■ **WORK ITEM**: From the entries below, copy every line that has the word "left".

Dataset entries
--- START ---

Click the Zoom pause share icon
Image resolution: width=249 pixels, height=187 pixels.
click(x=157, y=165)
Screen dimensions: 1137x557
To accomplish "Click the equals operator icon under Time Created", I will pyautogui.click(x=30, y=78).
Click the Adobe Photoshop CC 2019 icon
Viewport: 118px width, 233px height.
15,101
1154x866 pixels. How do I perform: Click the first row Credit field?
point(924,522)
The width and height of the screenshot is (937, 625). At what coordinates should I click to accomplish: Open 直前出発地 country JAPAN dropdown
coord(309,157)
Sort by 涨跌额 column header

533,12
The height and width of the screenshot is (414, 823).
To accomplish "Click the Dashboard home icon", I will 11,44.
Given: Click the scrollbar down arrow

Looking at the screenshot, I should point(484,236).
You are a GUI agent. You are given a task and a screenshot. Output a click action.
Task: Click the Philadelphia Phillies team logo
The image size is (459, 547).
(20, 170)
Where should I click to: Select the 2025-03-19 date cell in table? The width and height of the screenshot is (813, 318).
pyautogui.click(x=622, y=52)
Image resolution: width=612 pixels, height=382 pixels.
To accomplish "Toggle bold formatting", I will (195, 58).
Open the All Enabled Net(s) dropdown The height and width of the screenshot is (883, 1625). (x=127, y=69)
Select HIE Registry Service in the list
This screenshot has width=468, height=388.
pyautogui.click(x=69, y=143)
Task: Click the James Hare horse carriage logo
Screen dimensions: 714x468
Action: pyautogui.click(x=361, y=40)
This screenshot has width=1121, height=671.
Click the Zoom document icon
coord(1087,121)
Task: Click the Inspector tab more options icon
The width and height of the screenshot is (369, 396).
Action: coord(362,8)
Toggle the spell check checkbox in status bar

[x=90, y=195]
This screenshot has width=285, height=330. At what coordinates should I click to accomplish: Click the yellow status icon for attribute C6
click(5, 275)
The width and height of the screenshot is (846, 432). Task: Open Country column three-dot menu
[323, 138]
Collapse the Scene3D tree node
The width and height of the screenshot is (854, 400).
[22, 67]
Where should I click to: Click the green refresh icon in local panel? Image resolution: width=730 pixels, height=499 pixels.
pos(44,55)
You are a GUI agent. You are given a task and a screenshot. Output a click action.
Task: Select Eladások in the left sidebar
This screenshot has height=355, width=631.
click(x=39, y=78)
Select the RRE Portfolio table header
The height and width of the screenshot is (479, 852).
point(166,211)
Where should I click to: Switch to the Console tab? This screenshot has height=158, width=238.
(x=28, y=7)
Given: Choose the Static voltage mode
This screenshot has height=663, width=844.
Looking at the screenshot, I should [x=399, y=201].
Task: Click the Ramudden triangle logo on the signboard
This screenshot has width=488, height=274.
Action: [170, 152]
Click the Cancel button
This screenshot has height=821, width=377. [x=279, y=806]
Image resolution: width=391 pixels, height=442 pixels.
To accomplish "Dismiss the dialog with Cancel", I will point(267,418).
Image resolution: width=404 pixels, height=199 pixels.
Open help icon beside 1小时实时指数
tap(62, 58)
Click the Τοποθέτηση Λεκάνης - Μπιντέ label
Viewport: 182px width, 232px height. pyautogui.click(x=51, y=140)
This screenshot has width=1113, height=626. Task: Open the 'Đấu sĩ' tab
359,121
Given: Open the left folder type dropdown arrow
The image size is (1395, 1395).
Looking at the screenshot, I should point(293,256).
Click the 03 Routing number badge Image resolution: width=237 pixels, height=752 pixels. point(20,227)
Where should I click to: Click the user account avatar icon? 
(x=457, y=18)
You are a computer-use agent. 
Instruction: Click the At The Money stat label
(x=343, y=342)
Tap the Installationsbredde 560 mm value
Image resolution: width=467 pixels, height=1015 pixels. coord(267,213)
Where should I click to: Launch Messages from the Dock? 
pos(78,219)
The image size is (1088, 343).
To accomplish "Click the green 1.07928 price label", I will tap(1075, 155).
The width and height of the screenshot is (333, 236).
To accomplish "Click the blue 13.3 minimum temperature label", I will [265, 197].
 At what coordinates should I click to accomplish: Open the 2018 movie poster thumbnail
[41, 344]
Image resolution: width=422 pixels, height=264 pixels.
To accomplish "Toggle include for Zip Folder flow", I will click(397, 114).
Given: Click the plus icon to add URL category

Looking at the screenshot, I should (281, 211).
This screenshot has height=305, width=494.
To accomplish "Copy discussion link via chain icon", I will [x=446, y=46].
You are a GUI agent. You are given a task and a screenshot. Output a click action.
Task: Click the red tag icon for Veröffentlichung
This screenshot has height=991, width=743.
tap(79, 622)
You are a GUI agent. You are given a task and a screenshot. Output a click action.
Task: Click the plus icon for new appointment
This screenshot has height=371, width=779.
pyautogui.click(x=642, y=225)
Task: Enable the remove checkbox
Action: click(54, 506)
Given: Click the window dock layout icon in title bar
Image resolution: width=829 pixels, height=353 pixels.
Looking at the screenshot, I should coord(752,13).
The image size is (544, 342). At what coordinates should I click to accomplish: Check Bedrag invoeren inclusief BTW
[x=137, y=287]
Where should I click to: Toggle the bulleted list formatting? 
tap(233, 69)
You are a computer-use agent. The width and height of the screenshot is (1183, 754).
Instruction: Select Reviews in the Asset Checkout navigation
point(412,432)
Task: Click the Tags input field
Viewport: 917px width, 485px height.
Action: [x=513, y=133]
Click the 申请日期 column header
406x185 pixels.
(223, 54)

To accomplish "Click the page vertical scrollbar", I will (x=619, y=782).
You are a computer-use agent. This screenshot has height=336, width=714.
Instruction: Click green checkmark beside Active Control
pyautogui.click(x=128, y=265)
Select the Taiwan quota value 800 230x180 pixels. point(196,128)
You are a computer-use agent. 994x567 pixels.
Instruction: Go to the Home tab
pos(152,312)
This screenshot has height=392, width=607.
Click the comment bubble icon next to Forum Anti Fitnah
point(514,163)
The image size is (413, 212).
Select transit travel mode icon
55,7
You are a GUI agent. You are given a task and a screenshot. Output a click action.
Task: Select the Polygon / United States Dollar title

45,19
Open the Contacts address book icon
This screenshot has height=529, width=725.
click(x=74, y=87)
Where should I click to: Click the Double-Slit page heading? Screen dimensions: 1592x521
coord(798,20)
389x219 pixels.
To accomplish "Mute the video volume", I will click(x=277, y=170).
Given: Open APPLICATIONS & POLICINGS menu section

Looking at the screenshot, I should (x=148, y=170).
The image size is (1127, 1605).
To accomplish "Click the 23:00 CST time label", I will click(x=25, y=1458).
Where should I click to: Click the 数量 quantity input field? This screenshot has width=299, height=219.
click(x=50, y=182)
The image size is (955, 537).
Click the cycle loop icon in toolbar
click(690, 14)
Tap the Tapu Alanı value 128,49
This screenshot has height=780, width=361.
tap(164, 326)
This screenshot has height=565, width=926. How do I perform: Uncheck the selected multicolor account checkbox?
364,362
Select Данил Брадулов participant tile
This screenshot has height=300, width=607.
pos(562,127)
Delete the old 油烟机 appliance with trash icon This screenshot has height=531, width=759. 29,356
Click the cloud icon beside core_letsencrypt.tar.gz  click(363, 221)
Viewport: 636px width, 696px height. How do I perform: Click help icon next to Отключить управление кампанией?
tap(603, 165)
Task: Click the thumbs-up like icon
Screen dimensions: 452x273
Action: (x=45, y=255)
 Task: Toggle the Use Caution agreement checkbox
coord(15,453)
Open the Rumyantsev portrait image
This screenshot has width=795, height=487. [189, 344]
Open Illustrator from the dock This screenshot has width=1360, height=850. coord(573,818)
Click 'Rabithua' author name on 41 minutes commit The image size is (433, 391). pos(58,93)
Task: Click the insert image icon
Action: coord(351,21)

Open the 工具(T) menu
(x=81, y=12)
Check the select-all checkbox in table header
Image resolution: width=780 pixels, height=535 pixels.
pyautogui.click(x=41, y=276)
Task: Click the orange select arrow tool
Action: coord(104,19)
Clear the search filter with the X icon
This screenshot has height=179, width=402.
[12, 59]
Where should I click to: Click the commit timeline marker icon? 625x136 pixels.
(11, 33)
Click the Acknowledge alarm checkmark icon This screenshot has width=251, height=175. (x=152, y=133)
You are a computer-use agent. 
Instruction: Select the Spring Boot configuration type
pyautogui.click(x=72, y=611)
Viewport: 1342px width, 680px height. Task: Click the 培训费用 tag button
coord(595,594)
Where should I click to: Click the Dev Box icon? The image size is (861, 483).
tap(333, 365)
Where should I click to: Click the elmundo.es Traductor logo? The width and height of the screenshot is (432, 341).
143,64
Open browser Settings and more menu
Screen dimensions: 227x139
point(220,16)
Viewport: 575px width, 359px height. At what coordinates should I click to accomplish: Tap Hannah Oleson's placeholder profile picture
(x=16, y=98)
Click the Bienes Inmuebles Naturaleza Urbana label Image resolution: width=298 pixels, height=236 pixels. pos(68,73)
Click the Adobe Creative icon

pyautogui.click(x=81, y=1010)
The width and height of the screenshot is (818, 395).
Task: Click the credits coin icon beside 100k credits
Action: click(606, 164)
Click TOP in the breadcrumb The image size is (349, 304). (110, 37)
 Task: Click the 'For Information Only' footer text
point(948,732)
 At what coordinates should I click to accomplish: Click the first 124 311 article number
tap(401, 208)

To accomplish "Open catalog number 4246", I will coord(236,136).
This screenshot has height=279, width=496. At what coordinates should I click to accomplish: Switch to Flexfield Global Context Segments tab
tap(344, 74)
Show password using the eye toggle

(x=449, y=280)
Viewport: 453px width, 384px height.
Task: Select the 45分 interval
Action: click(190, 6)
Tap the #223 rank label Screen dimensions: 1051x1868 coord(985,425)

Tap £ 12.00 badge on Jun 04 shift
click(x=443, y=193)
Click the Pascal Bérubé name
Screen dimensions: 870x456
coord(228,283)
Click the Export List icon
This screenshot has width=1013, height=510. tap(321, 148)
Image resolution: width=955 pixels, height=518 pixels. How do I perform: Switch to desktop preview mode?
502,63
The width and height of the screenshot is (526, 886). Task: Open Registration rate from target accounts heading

--- END ---

■ **SOLUTION**:
Task: Select Eladások in the left sidebar
Given: Open the left folder type dropdown arrow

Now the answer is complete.